[Source document]

---
Latent Dirichlet allocation (LDA)
----

![](images/lda_overview.jpg)

----
By the end of this session, you should be able to:
---
- Explain what is Latent Dirichlet allocation (LDA) 
- Draw the LDA model with parameters and connection to text
- Discuss how to evaluate LDA and its limitations
- Apply LDA to find topics in a text corpus

Suppose you have the following set of sentences:

1. I ate a banana and spinach smoothie for breakfast.  
2. I like to eat broccoli and bananas.  
3. Chinchillas and kittens are cute.  
4. My sister adopted a kitten yesterday.  
5. Look at this cute hamster munching on a piece of broccoli.  

Sentences 1 and 2: 100% Topic A  
Sentences 3 and 4: 100% Topic B  
Sentence 5: 60% Topic A, 40% Topic B  

Topic A: 30% broccoli, 15% bananas, 10% breakfast, 10% munching, ...   
(at which point, you could interpret topic A to be about food)  
Topic B: 20% chinchillas, 20% kittens, 20% cute, 15% hamster, ...  
(at which point, you could interpret topic B to be about cute animals)

[/Source document]
[Recorded information]

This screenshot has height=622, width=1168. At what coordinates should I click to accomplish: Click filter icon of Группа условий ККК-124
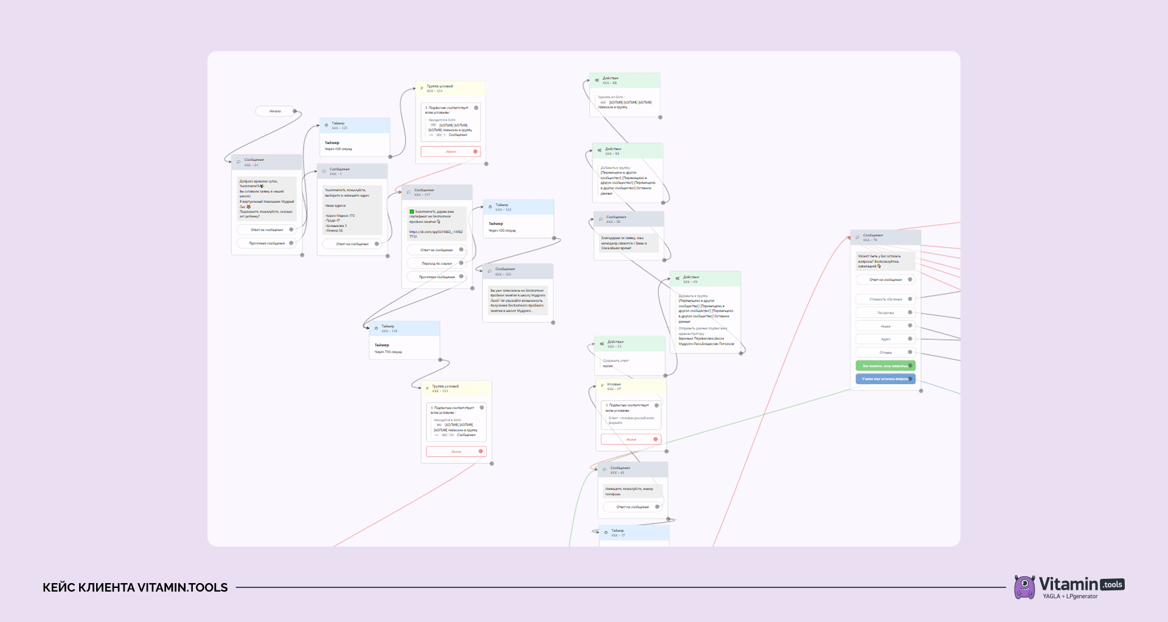422,88
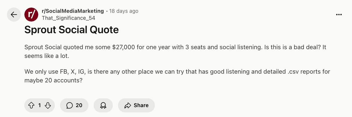
Task: Click the comment count number 20
Action: click(79, 105)

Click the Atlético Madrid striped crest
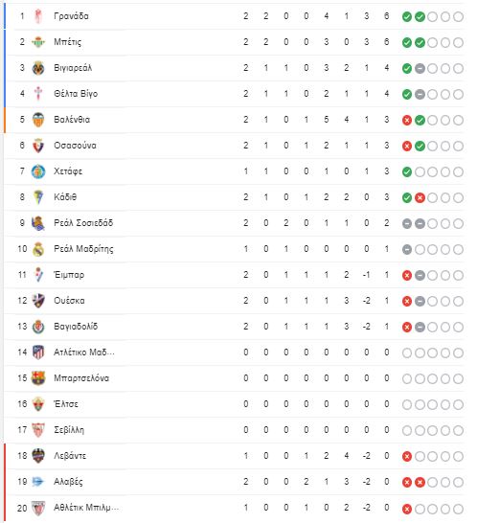click(38, 352)
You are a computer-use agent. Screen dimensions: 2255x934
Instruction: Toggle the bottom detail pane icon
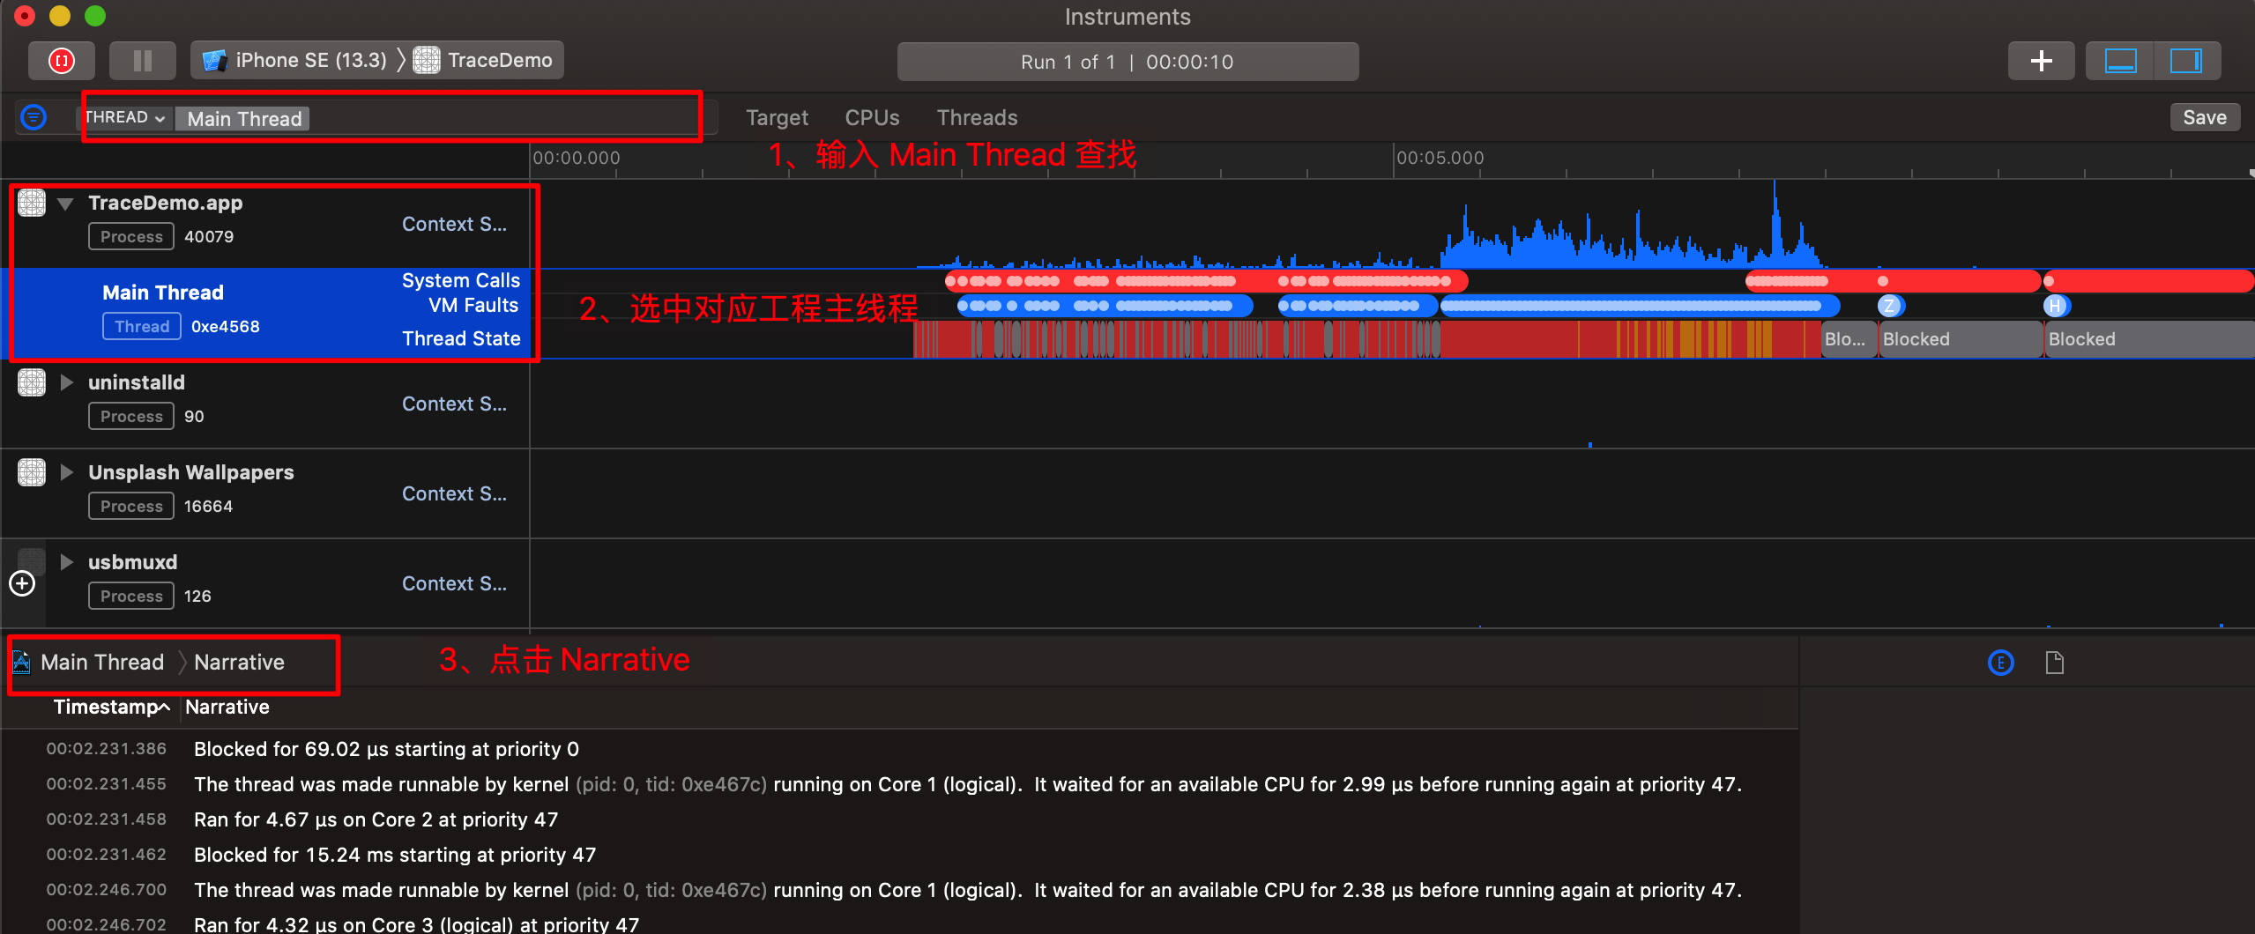coord(2120,61)
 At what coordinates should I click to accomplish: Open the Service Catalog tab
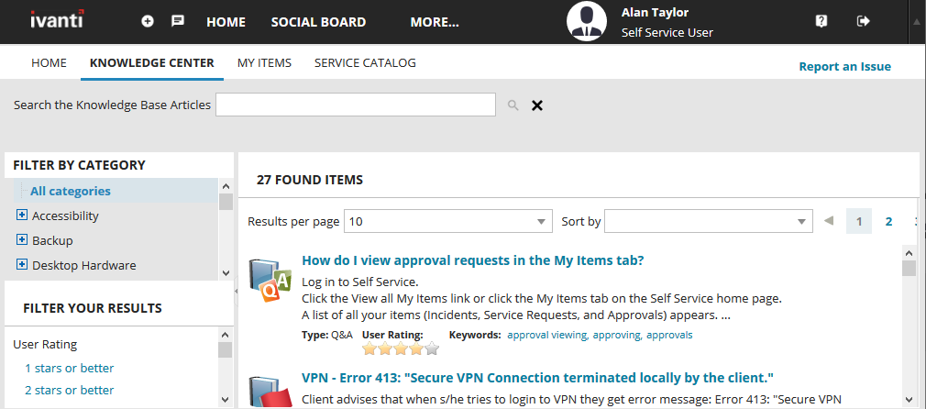365,63
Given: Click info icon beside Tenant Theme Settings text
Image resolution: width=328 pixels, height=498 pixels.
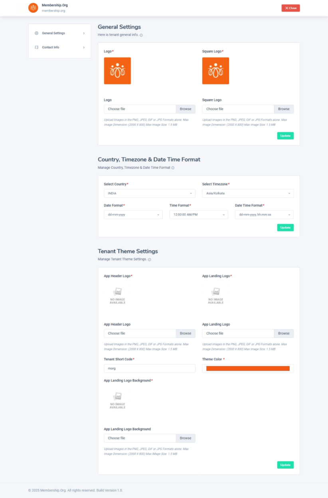Looking at the screenshot, I should point(150,259).
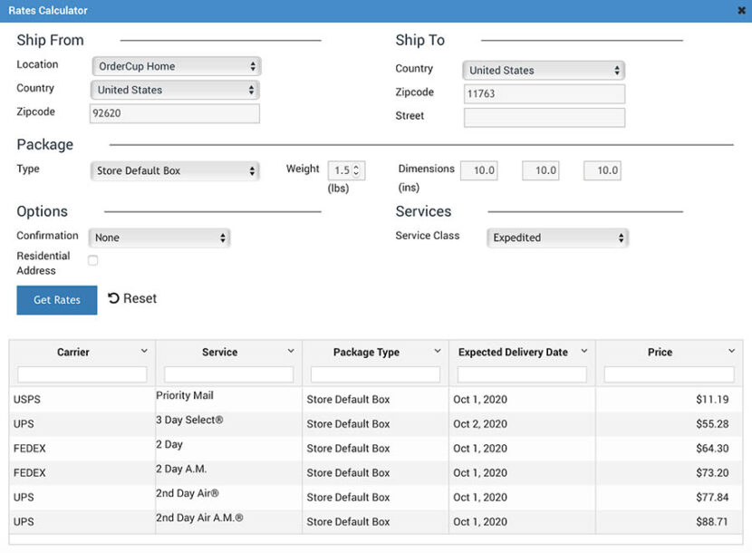Focus the empty Street input field
The height and width of the screenshot is (553, 752).
tap(544, 117)
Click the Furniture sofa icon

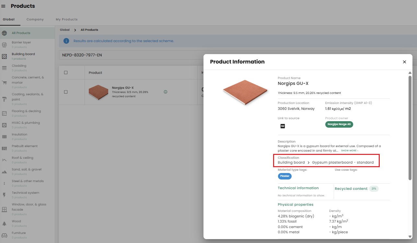coord(5,235)
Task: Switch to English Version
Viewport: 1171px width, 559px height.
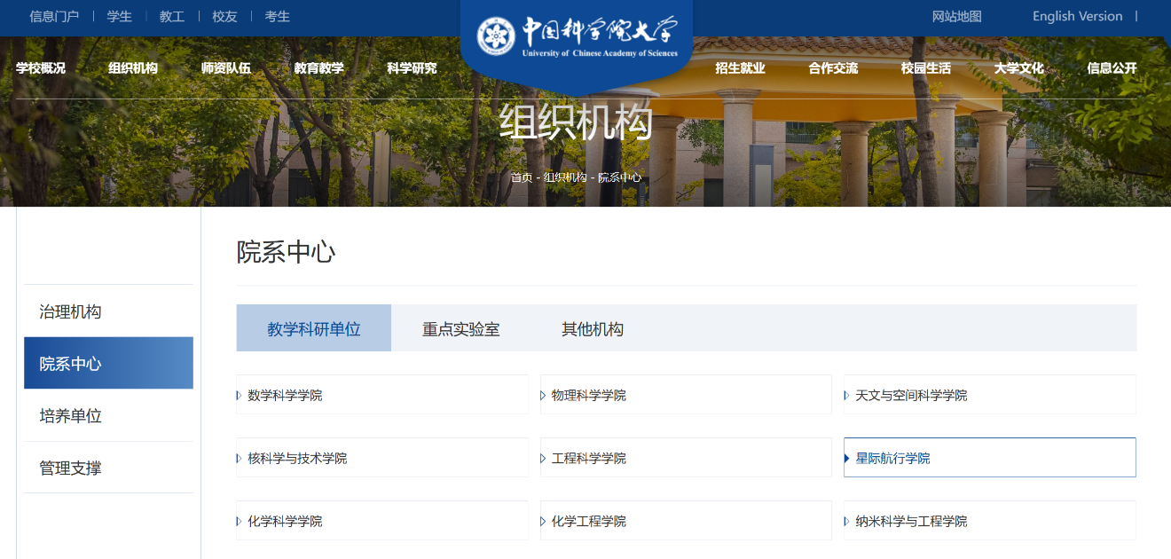Action: pyautogui.click(x=1076, y=16)
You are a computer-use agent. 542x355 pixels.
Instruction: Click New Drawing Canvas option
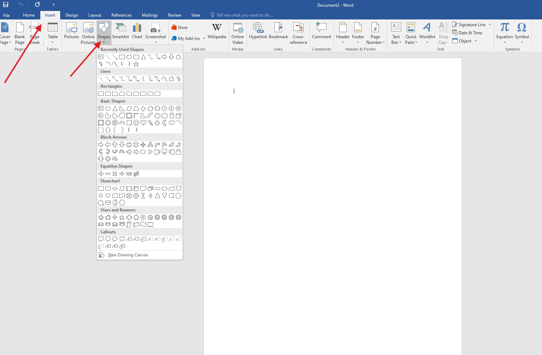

[/Recorded information]

• Explore the material:
• A. In the LDA lesson, what topic mix is given for Sentence 5?
• B. Quote the LDA lesson between "- Draw the LDA" and "piece of broccoli.", inclusive.
• C. Summarize the LDA lesson in two sentences.

• Solutions per task:
• A. 60% Topic A, 40% Topic B

• B.
- Draw the LDA model with parameters and connection to text
- Discuss how to evaluate LDA and its limitations
- Apply LDA to find topics in a text corpus

Suppose you have the following set of sentences:

1. I ate a banana and spinach smoothie for breakfast.  
2. I like to eat broccoli and bananas.  
3. Chinchillas and kittens are cute.  
4. My sister adopted a kitten yesterday.  
5. Look at this cute hamster munching on a piece of broccoli.

• C. The lesson aims to have learners explain Latent Dirichlet allocation (LDA), draw the model with its parameters and connection to text, discuss how to evaluate it and its limitations, and apply it to find topics in a text corpus. Its example assigns five sentences to two topics: sentences 1 and 2 are entirely Topic A, sentences 3 and 4 are entirely Topic B, and sentence 5 is 60% Topic A and 40% Topic B, with Topic A read as food and Topic B as cute animals.